Second, RSTSR internally uses column-major iteration for elementwise operations, transposing layouts as needed. This process is layout-agnostic, though c/f-contiguous tensors may undergo different transpositions. Generally, operations with matching contiguity (either c or f) achieve similar efficiency through internal column-major iteration.
Third, for BLAS-compatible (f32
/f64
or complex) matrix multiplications , efficiency remains consistent when all matrices are either c-prefer or f-prefer (where one stride is 1 and the other a positive integer). BLAS devices achieve this through transpose parameters and multiplication order.
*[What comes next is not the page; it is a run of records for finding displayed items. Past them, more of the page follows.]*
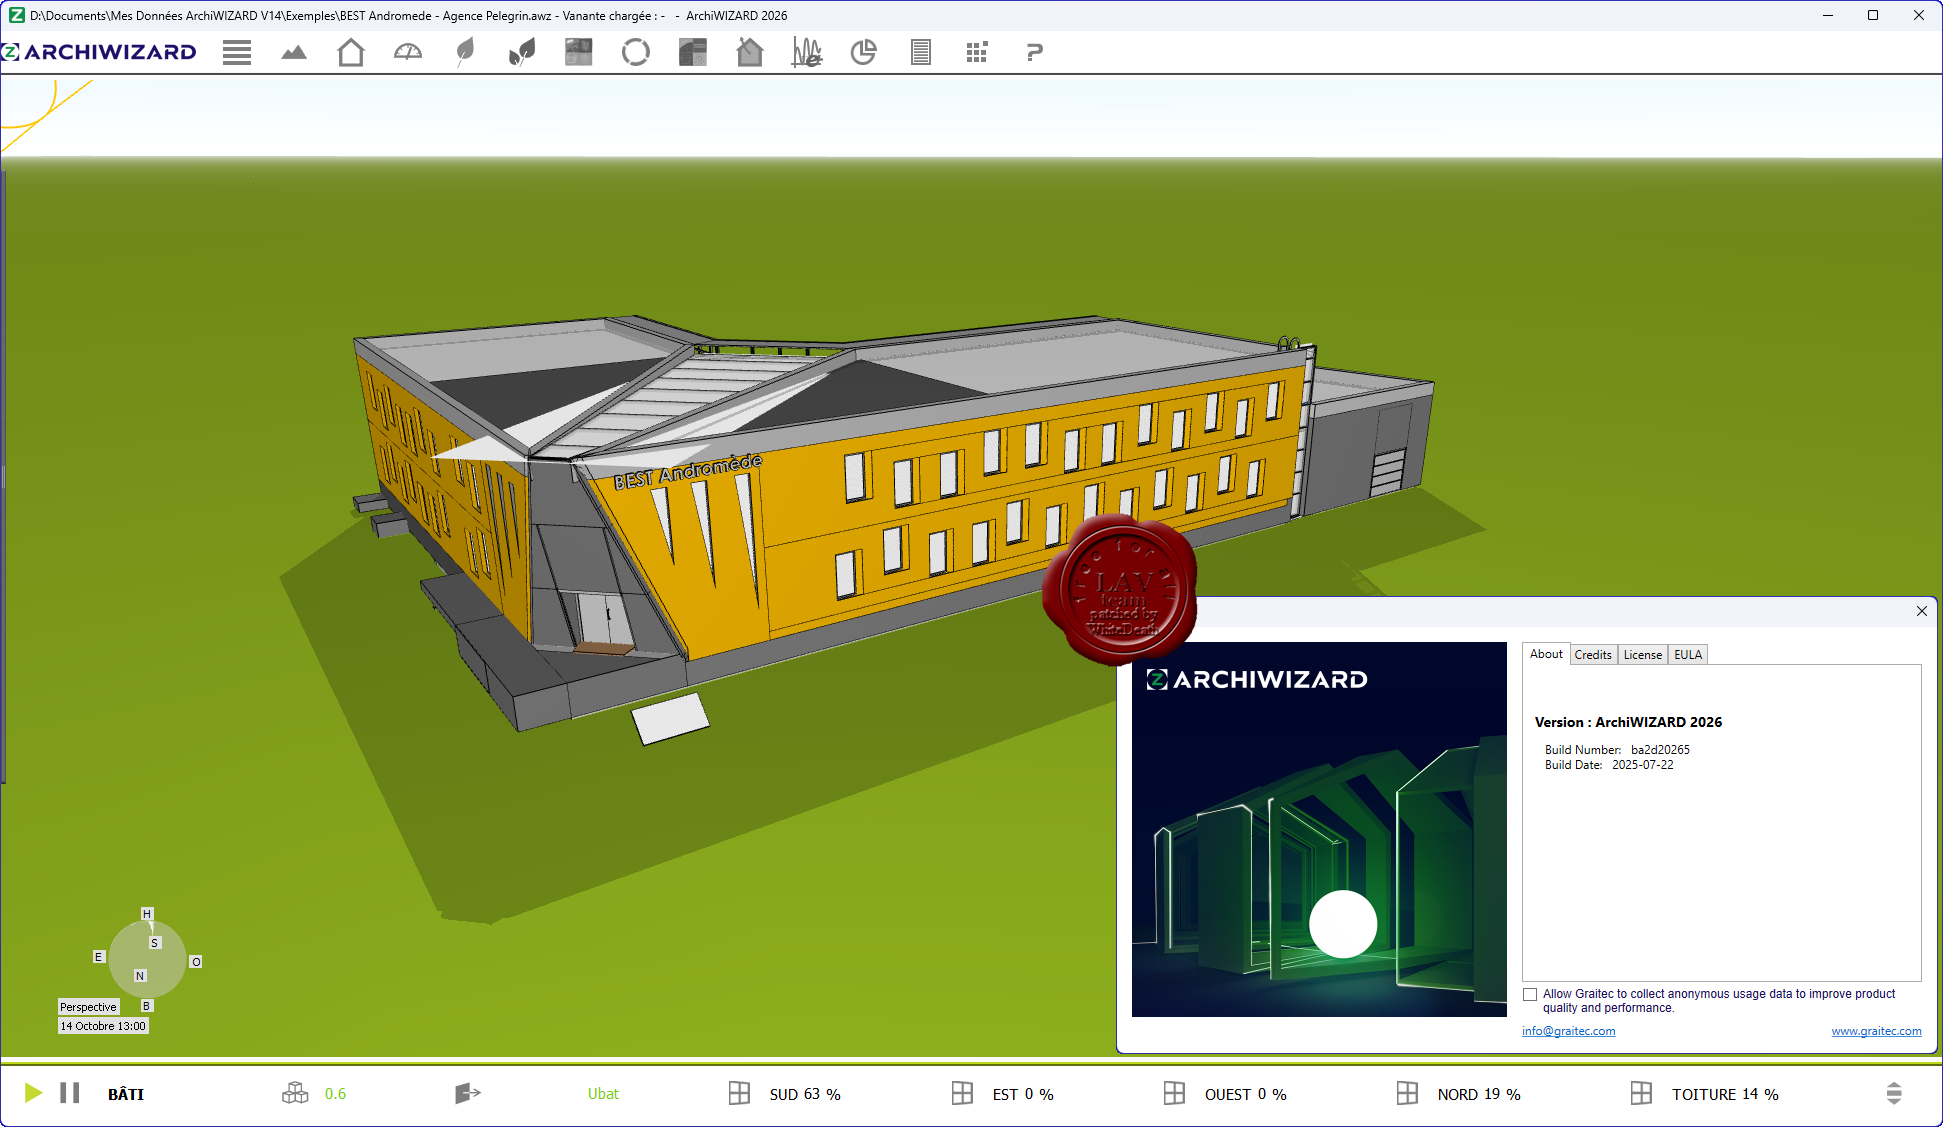1943x1127 pixels.
Task: Switch to the Credits tab
Action: click(x=1593, y=655)
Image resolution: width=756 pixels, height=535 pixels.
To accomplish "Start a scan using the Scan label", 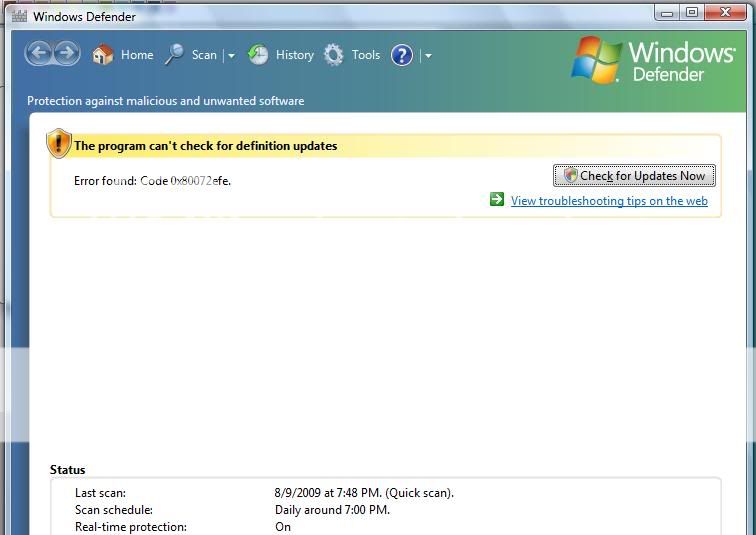I will (204, 55).
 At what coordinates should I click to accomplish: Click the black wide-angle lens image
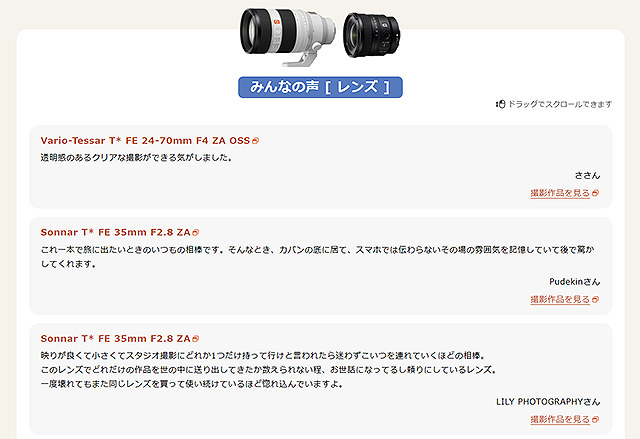click(371, 35)
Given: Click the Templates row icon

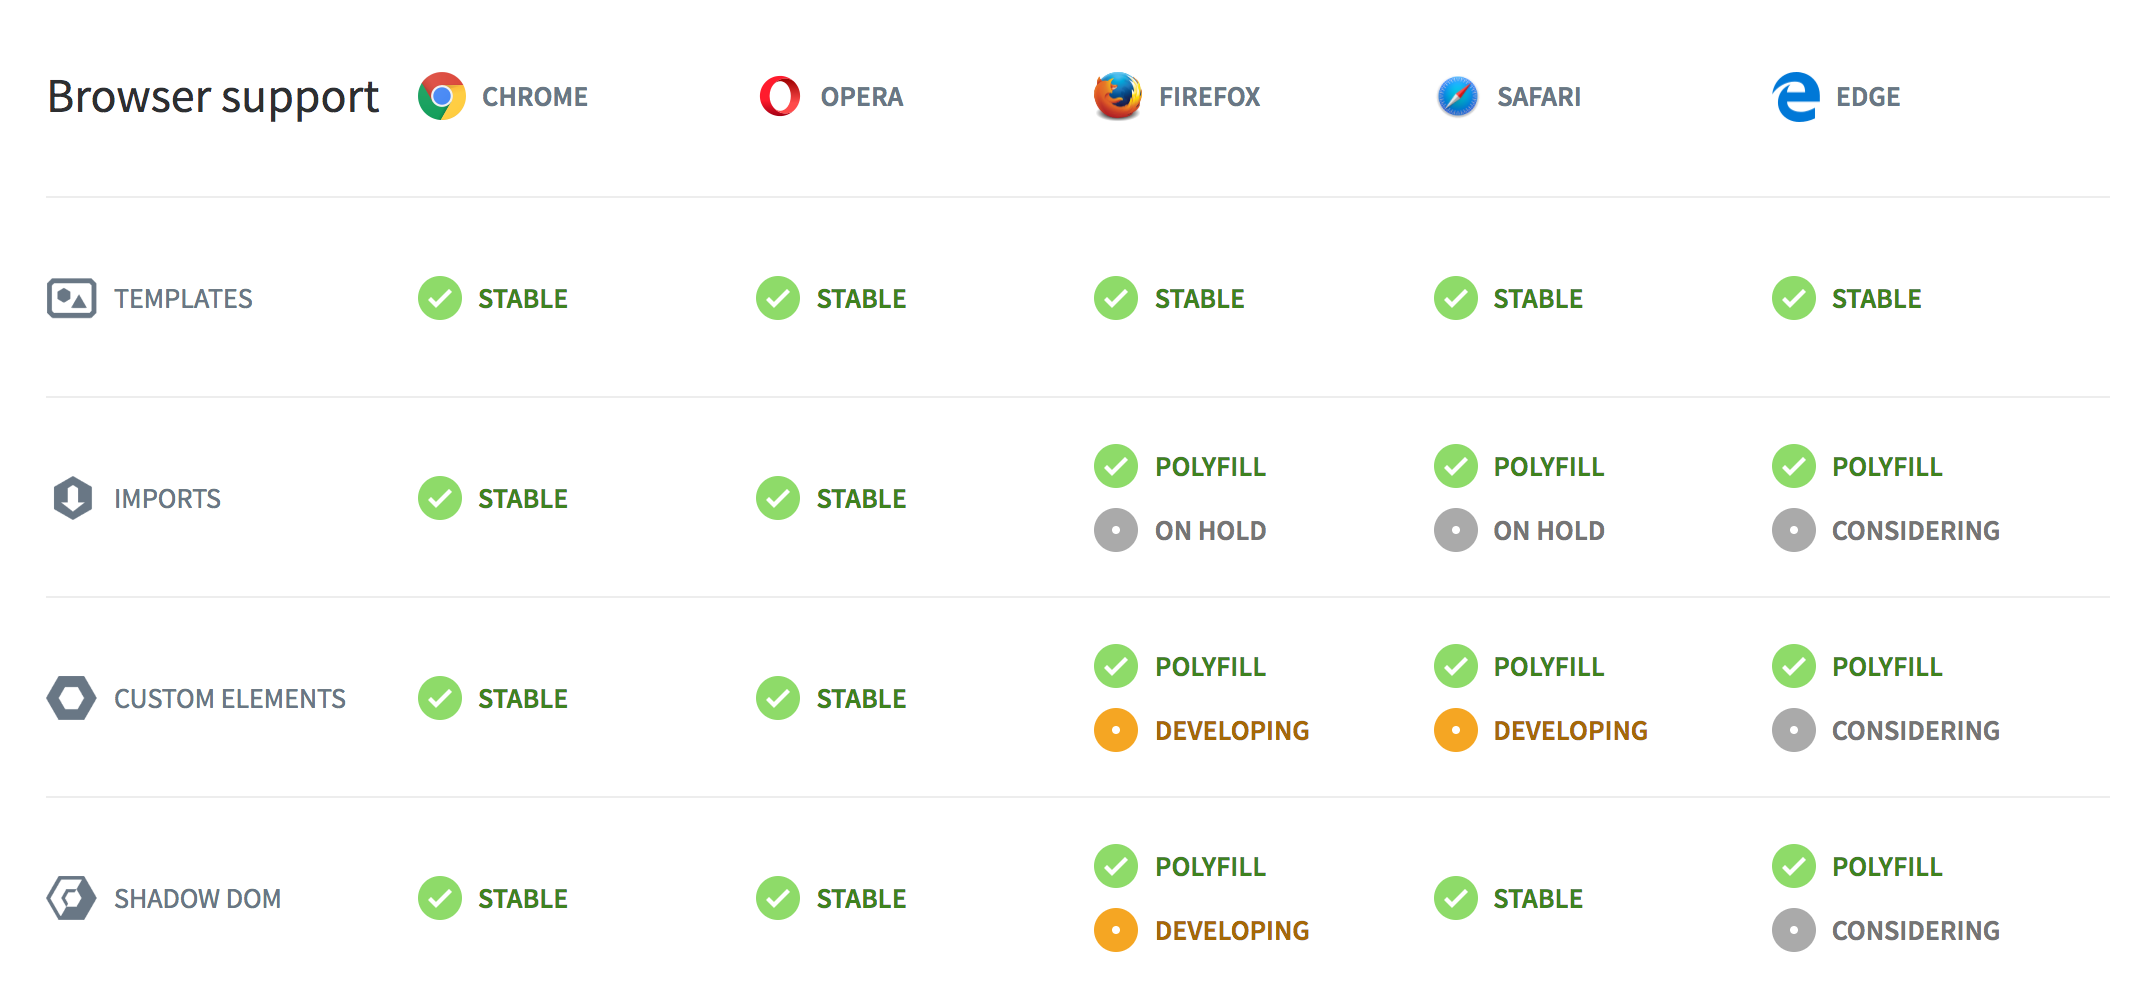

Fourth, for other linear algebra operations, RSTSR currently follows LAPACKE - requiring row-major matrices to be copied and transposed, incurring acceptable overhead since LAPACK operations are typically O(N³) with computation time dwarfing memory operations. Future versions may improve this.
Fifth, for very small tensors where layout handling becomes significant, column-major may incur overhead as RSTSR internally transposes to row-major for broadcasting before transposing back. However, this overhead is negligible for typical scientific computing.
RSTSR developers maintain that with proper usage, row/column-major differences primarily reflect conventions rather than performance gaps.
5. Motivation: Why Support Both Layouts?
- Quantum chemistry programs like PySCF/Psi4 (using NumPy), tensor libraries like TiledArray, and ML frameworks like PyTorch/JAX typically use row-major.
- Fortran-based programs (GAMESS, Gaussian, FHI-Aims) and languages like Matlab/Julia use column-major.
- Libraries like Eigen support both through generics, defaulting to column-major;
- Pure tensor contraction libraries like TBLIS only read layouts without specializing for either.
It's unclear which layout holds majority.
The REST quantum chemistry program uses column-major, motivating RSTSR's column-major support. However, RSTSR also aims for NumPy-like Rust programming, requiring row-major support for compatibility. This dual need drove RSTSR's bidirectional layout implementation.